What Is Validity Of Clause In A Contract ?
A contract can have many clauses. A clause is a grammatical unit that specifies and objectifies certain things that are intended through it. The clauses in a contract are given and written in ways that are understood by all the parties involved. The reason for doing so is to put the consented agreements on paper for the two parties involved.
The usual clauses of a contract start with stating the purpose, the names, the places, costs involved, services/products, people and so on. However, one of the most important clauses of a contract is its validity. The validity of a contract is very important for both the parties. One cannot seek justice in a court of law if there is a breach of the contract if the validity of the contract expires. This is, unfortunately, overlooked by many parties.

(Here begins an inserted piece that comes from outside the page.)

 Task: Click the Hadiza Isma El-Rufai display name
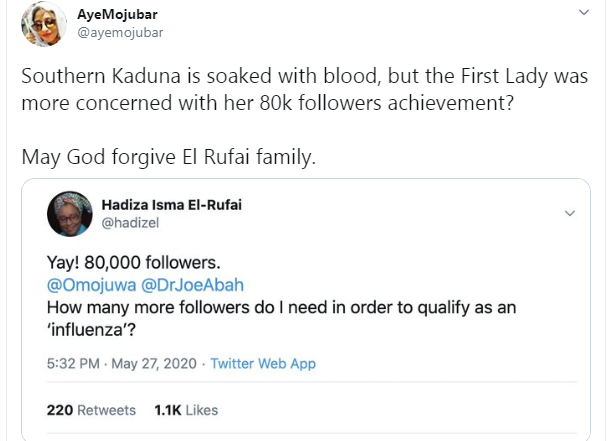172,205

One also needs to keep in mind that a contract has many clauses, many of which could have their own validity. This means that even though there may be a particular validity of a contract, the clauses involved in it can have lesser time periods so as to accommodate more terms. For example, a contract that expires in six months can have a clause that expires in three months, and then states what can be done in the next three months. This is how validity can percolate into clauses.
Severability clause is a common term in contracts. It means that if any clause disqualifies as being illegal or unlawful, the contract still remains binding. And so, only that particular clause is ‘severed’ from the contract. One needs to be careful while signing any contract that has a severability clause in it.